When I first set a budget when setting out to buy my first road bike I figured I would just set a price and go from there. My target was $1,800. From everything I read I could get a decent starter bike in that price range. So I set out and as I already posted found the Jamis Ventura Elite. It came in right around that price with tax. Great, goal accomplished, I hit my target budget…….wrong. Here is what I did not account for because I did not know what I did not know.
For a road bike you need clip in peddles, they are the best option to maximize your effort. Fine, I added them, I landed a set of Looks in the mid price range, translated a little over $100. If you get clip in peddles you need biking shoes. Biking shoes come in as many varieties as bikes and in as many price ranges. I knew nothing about bike shoes so I opted for a beginner pair. Translated a beginner pair of Specialized, hit the cash register for about $125. You need water when you bike and thus you need water bottles, OK ones $5 each, you need at least two on your bike and maybe an extra, ding ding $15. You need a way to carry your water bottles on your bike, translate that to water bottle holders. Get cheap ones for $9.99 and they will be heavy and add a lot of weight, if you do not care plan on $20, if you care, which did, plan on getting carbon fiber and paying at least $45…each! I got mine on Amazon because they were the best price I could find. The ones I found were the lightest out there called Topeak Carbon Fiber Waterbottle Cage, $90.
Having fun yet? It’s not over.
Then you need riding shorts and a few jerseys. I took the advice from everyone and bought the best I could afford, sitting on your butt on a small seat for hours will remind you that the bitterness of a sore ass will remain long after the sweetness of low price is forgotten. $100/pair for good riding shorts, at least that much, more for bibs which apparently the pro or experienced riders use. I opted for regular shorts to start. Another $200.
Biking jerseys I learned as like fashion clothing. With out going into it too much, plan on paying at least $50 jersey if you find them on sale. I found mine on Amazon at OK prices.
If you want to log your miles and cadence which apparently is a good idea, you need a computer. I got a cheap one to start that does not do your heart rate, but does miles and cadence. $79.
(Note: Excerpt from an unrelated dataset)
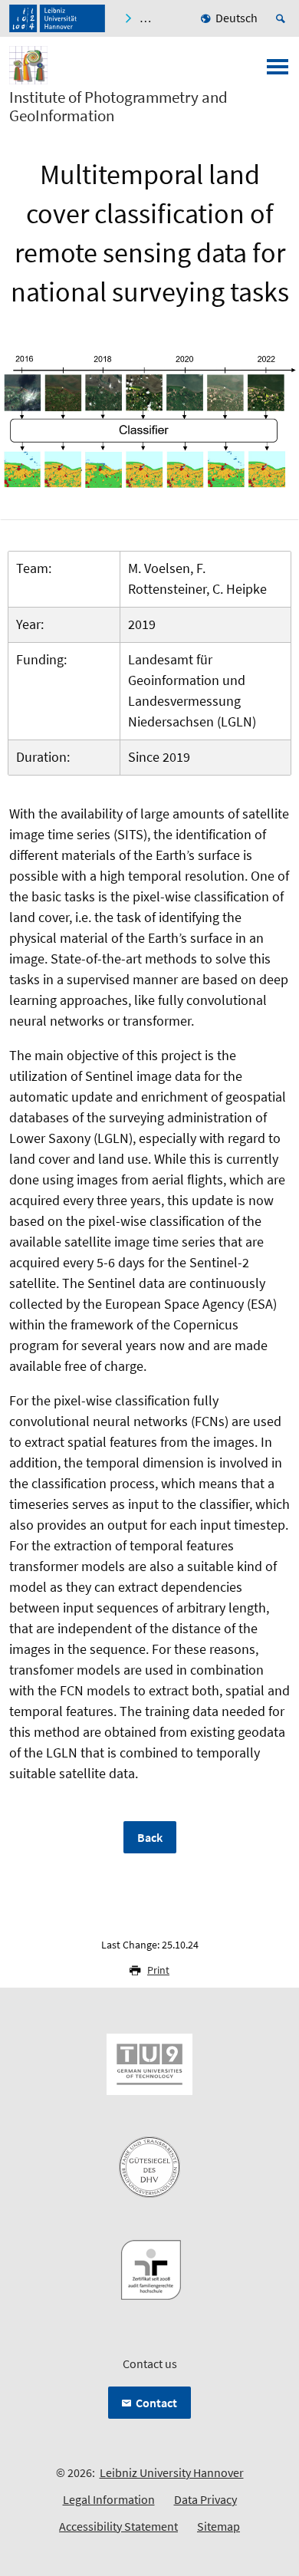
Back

Gloves, you can not ride with out gloves, your hands will get sore, so I am told. At least $20 for a starter pair, I got two $40
Helmet. For me not an option not to get. Given I figure I will only get one head I bought the best I could afford, a Giro. $150. There are better ones that are apparently lighter, too hard for me to tell if they protect you any more then others, but it’s all about weight in this sport I am learning.
Bike light. I tend to try to be as safe as possible. I used to ride a Harley and learned real quick how cars can not see things on two wheels on the road. I opted for a blinking right for the rear seat. $15
Bike pump. You need a decent one that has a guage. I got a Specialized, $45.
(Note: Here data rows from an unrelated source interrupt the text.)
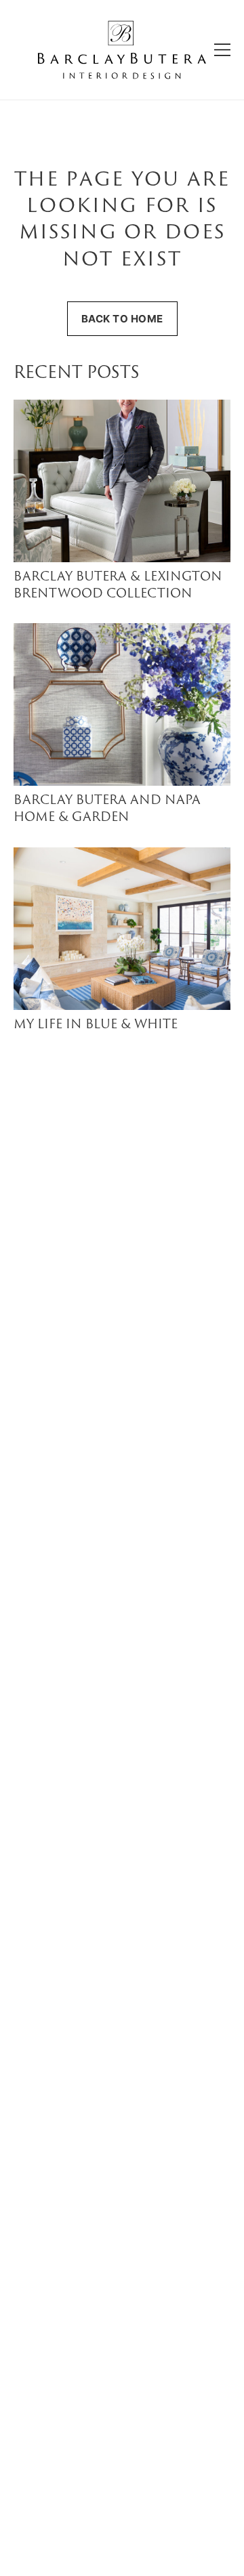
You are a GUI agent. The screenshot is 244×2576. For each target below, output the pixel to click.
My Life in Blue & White (96, 1025)
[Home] (122, 49)
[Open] (222, 50)
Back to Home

Tire repair kit. You need a spare bike tube, multi tool, manual compack bike pump and CO2 cartridges with the attachment so you can get it on your tube stem. Then a bag to carry it all. Or you can carry it in your back pocket of your shirt, I opted to start with a pouch for the back of my seat. Let’s call it $25 all in depending on the type of portable pump you get, they come in all shapes sizes and price ranges.
Socks. I did not have any low cut socks so I bought cycling socks. A few bucks a piece, you can probably get decent ones at Target if you wanted, I went for the “cool” look.
I’m not going to add up, but you get the idea of the other stuff you are going to need if you get into road biking. Don’t do what I did buy a bike that fits your budget number, figure in this stuff, subtract it from your budget and then you will have an idea of the price range of the bike you can afford.